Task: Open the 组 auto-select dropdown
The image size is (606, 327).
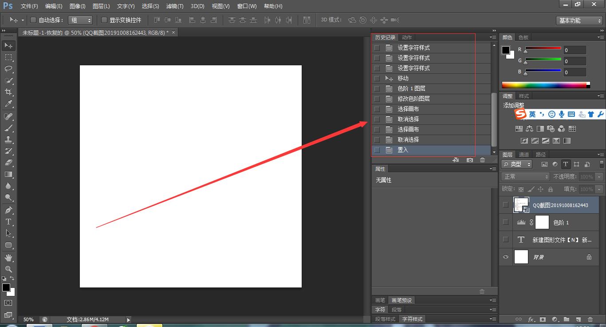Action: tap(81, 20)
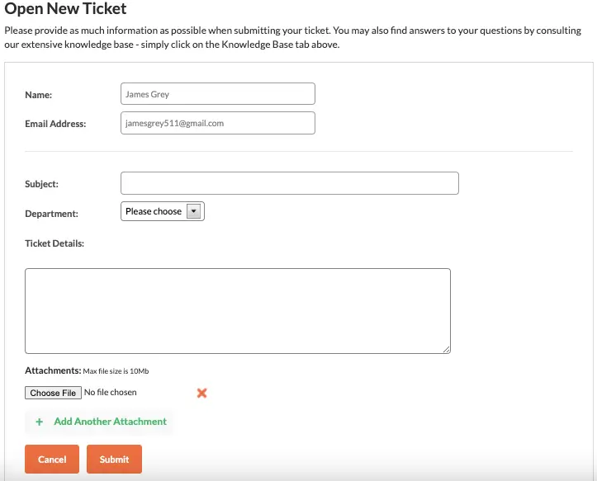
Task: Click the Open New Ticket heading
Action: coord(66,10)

» Written task
Rewrite the records with "dropdown" replaced by "menu" and everything else left as it is. Leave the pictures out of your version.

» Result of the task
Task: Open the 组 auto-select menu
The image size is (606, 327).
Action: tap(81, 20)
Task: Click the Open New Ticket heading
Action: coord(66,10)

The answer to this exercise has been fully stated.